Kcnh2 Mutant Rats Recapitulate Long Qt Rhythm and Embryonic Development Defects

Kv11.1 potassium channel encoded by Kcnh2 gene is crucial in conducting the rapid delayed rectifier K+ current in cardiomyocytes. KCNH2 mutant leads to long QT syndrome, and involves in intrauterine fetal loss in human. However, previous efforts to understand the mechanism using mouse models failed to reproduce the human pathological phenotypes. Here, we generated Kcnh2 knockout rat based on edited ES cells, and found that Kcnh2+/- model successfully displayed the arrhythmia of prolonged QTc interval which could be then corrected using beta blocker, while the whole cell current of cardiomyocyte of newborn rats displayed normal status. Kcnh2-/- rats, however, shown embryonic lethality on the day 11.5 due to heart configuration defect. Dataset analysis suggested KCNH2 was really crucial during the development of compact cardiomyocytes by comparing human embryonic heart single cell of 6.5-7 post-conception weeks.

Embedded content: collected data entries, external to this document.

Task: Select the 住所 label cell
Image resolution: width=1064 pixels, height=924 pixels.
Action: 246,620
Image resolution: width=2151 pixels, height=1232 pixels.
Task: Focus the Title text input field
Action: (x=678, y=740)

Apoptosis was also found to be trigged in the homozygote embryos, which could attribute to the failure to form a complex of ERG with ITGB1 that was essential to prevent the process via inhibiting FOXO3A. The present work recapitulates the classic pathological LQT phenotype in rats by editing Kcnh2, and revealed a basic mechanism of KCNH2 in maintaining embryonic heart development, hereby, providing evidence for understanding the dual role of the classic gene in both heart development and ion conduction.